■ Activity ■
From the data below, copy exactly the lines that lie between the one holding "Instruction: Focus the 初期値 input field" and the one holding "Click the Tablet", including both, and nothing more.

Records provided below:

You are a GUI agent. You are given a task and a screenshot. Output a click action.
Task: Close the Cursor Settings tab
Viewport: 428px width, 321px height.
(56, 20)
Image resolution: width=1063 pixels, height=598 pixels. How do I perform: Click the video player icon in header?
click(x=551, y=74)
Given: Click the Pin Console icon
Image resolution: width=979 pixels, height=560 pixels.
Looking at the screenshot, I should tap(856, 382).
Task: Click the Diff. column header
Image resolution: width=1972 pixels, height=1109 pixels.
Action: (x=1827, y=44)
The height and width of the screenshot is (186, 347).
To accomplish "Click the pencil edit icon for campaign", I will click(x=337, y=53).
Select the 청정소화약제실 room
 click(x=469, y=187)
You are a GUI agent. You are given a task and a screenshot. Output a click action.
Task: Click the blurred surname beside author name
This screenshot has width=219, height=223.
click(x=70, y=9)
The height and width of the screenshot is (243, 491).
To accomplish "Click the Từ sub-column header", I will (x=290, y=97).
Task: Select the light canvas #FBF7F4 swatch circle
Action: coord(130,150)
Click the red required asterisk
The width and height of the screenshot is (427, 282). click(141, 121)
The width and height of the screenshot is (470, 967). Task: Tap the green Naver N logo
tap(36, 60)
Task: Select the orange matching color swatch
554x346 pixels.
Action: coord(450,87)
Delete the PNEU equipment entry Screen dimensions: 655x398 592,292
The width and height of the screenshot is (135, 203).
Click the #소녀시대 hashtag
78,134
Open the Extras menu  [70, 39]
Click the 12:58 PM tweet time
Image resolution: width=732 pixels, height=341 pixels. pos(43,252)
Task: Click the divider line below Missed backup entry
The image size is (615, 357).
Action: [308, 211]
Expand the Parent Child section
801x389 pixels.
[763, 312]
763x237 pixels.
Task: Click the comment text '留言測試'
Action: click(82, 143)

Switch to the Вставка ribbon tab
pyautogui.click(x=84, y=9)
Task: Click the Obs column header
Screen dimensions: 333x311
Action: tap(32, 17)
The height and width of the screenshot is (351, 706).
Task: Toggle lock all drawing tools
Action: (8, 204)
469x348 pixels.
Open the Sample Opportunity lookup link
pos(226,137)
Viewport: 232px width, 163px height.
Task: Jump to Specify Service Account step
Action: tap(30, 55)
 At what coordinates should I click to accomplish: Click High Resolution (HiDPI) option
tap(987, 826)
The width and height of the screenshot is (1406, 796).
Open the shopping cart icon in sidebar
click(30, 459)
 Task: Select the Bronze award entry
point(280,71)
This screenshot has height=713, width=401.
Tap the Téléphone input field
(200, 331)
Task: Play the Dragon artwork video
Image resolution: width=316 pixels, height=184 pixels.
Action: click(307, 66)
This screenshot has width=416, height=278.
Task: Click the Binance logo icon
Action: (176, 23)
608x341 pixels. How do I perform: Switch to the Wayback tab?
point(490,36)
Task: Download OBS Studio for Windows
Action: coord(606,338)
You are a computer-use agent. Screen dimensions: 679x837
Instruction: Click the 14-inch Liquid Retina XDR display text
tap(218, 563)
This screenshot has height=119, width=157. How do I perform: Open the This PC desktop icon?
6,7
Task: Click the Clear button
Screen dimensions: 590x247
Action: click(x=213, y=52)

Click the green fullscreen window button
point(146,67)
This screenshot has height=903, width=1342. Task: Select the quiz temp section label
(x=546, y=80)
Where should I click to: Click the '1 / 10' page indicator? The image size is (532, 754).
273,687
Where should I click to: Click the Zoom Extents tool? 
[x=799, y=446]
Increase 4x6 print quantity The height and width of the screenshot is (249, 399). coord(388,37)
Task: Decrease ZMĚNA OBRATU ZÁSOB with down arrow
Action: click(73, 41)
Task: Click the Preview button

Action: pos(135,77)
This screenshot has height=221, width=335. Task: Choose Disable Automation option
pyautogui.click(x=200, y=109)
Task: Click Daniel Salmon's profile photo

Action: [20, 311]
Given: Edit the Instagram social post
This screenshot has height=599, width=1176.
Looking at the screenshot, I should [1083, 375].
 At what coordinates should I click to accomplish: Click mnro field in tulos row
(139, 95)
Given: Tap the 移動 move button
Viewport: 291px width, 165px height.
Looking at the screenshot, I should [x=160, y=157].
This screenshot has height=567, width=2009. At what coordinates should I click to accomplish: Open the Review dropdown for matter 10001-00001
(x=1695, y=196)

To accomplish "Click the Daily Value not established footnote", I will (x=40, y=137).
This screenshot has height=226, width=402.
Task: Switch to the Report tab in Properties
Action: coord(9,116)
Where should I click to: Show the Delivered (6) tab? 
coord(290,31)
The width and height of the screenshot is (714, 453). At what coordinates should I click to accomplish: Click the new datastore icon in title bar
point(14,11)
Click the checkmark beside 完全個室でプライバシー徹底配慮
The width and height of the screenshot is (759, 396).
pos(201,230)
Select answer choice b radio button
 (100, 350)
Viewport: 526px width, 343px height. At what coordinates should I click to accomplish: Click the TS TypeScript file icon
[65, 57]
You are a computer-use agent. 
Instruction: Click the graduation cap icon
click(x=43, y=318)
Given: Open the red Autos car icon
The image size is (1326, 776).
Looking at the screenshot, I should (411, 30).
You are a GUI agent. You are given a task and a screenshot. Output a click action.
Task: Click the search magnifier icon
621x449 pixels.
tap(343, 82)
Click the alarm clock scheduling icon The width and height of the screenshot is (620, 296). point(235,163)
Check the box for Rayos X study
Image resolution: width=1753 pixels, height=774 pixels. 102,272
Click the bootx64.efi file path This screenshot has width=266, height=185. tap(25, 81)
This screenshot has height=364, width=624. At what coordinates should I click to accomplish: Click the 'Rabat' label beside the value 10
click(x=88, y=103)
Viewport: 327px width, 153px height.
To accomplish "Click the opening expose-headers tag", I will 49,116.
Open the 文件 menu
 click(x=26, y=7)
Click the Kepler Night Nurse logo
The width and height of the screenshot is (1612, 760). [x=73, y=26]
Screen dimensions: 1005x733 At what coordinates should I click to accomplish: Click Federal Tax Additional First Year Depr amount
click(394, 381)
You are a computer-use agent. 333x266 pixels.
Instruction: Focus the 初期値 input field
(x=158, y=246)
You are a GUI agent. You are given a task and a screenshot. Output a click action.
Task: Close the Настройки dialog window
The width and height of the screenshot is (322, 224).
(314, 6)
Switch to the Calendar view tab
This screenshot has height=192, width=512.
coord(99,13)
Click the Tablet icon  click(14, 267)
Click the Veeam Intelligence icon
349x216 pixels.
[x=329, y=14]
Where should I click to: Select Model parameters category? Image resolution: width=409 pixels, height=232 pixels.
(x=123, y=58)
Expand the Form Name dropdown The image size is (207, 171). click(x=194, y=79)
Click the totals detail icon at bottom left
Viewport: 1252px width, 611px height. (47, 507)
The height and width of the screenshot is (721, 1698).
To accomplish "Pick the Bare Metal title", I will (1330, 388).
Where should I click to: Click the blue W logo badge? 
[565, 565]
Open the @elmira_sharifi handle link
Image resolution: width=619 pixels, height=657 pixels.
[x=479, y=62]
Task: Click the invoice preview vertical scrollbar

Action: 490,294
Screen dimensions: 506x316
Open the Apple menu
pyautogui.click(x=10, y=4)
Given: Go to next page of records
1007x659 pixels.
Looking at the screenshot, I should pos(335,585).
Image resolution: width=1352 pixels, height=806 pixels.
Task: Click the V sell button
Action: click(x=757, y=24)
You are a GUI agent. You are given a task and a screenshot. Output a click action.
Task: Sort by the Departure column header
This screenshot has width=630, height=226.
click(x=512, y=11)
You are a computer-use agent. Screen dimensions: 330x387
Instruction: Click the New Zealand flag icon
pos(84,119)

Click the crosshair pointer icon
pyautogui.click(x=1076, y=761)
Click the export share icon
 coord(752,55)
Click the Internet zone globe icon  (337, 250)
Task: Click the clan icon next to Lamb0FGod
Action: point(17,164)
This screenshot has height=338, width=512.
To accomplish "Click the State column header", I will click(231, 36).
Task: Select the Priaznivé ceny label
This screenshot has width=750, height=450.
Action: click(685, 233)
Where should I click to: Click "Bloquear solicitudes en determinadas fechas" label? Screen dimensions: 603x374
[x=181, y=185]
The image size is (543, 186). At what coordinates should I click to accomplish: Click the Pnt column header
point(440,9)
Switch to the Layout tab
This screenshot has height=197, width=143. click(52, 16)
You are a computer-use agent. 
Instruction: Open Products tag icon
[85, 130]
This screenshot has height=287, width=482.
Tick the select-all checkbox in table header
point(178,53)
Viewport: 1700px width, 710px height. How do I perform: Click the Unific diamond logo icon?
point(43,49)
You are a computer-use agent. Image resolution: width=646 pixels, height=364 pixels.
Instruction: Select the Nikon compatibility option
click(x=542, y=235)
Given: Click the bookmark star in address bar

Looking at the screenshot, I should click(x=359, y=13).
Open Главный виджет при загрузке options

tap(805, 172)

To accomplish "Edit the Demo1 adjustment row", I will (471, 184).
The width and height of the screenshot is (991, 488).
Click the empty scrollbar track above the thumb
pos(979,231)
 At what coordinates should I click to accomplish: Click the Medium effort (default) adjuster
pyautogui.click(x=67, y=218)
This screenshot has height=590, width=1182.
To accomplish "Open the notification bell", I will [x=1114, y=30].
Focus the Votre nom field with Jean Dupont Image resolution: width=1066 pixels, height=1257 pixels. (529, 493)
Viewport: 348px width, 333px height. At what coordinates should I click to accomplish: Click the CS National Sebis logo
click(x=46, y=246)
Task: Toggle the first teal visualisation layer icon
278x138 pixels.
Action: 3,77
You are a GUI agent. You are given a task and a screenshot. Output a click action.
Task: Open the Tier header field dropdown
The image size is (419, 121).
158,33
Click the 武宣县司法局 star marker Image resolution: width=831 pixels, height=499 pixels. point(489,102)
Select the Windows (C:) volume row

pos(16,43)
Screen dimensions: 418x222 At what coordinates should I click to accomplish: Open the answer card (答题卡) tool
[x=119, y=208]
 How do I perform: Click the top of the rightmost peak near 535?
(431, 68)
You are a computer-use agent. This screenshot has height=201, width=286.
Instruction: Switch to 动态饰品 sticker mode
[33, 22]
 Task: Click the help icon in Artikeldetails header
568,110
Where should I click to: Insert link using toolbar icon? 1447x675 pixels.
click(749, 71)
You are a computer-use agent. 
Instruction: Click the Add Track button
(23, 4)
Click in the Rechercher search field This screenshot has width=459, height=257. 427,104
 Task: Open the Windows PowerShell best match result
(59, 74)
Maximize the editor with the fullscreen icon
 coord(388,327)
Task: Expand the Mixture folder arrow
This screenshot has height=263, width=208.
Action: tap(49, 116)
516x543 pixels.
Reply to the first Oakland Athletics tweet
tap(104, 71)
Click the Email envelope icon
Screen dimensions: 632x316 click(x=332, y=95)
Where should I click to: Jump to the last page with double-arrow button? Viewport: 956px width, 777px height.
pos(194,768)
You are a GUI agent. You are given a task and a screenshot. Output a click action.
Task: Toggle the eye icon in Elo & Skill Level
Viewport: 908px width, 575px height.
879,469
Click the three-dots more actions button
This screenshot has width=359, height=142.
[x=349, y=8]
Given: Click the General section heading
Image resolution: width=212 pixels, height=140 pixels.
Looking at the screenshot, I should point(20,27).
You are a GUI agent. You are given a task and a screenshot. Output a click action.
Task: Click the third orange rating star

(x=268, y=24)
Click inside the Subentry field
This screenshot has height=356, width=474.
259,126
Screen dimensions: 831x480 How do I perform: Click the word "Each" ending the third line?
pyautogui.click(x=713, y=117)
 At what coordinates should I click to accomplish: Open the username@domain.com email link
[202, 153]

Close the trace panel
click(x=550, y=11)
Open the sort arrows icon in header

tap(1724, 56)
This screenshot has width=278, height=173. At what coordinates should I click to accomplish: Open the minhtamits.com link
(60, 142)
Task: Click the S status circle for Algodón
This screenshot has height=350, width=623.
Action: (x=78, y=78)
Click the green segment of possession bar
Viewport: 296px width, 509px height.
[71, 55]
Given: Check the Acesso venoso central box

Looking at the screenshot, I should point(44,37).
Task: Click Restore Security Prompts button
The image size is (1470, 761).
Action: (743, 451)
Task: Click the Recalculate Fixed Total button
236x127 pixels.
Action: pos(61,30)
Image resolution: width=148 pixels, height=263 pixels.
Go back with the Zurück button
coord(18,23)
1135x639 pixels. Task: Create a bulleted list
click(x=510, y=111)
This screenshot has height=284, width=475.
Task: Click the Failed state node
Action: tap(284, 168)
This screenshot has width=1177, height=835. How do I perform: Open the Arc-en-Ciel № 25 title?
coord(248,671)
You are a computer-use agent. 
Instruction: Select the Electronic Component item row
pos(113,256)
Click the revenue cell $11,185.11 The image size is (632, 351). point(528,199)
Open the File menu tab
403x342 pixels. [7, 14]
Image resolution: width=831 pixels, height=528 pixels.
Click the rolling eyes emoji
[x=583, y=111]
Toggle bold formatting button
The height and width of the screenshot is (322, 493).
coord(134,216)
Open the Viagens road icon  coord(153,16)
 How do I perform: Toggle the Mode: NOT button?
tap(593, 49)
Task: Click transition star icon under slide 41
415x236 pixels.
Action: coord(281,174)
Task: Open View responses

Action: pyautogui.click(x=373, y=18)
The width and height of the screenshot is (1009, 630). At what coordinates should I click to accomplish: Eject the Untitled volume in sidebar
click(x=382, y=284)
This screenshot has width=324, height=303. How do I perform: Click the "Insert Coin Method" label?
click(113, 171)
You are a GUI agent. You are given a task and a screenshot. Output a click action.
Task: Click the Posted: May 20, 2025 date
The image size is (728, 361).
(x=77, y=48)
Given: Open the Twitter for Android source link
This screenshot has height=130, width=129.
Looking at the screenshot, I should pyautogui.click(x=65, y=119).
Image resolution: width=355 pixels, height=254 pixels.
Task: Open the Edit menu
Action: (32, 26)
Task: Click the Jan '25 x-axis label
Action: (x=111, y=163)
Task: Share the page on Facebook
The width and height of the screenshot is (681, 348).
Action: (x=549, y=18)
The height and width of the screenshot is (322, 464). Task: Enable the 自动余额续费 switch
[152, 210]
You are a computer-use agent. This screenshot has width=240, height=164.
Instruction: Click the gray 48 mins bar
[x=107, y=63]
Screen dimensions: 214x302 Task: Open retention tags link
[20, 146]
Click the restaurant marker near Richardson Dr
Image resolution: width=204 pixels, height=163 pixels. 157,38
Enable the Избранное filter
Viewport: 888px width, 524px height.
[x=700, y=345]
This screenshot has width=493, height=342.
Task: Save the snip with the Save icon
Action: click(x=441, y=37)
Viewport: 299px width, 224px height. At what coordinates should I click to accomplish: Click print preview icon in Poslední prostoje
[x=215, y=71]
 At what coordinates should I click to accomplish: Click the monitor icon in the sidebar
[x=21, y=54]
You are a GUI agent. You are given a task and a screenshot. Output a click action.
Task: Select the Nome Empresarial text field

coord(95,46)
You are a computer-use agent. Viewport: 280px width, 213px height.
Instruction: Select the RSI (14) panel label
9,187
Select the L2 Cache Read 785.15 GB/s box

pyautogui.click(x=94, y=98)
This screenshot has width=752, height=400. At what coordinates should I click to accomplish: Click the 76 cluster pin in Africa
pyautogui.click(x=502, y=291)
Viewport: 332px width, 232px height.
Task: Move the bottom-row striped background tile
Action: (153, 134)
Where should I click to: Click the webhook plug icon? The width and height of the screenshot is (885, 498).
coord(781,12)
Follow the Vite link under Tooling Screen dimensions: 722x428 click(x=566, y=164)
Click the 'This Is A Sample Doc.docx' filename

End of Records provided.

■ Result of the exercise ■
Instruction: Focus the 初期値 input field
(x=158, y=246)
You are a GUI agent. You are given a task and a screenshot. Output a click action.
Task: Close the Настройки dialog window
The width and height of the screenshot is (322, 224).
(314, 6)
Switch to the Calendar view tab
This screenshot has height=192, width=512.
coord(99,13)
Click the Tablet icon  click(14, 267)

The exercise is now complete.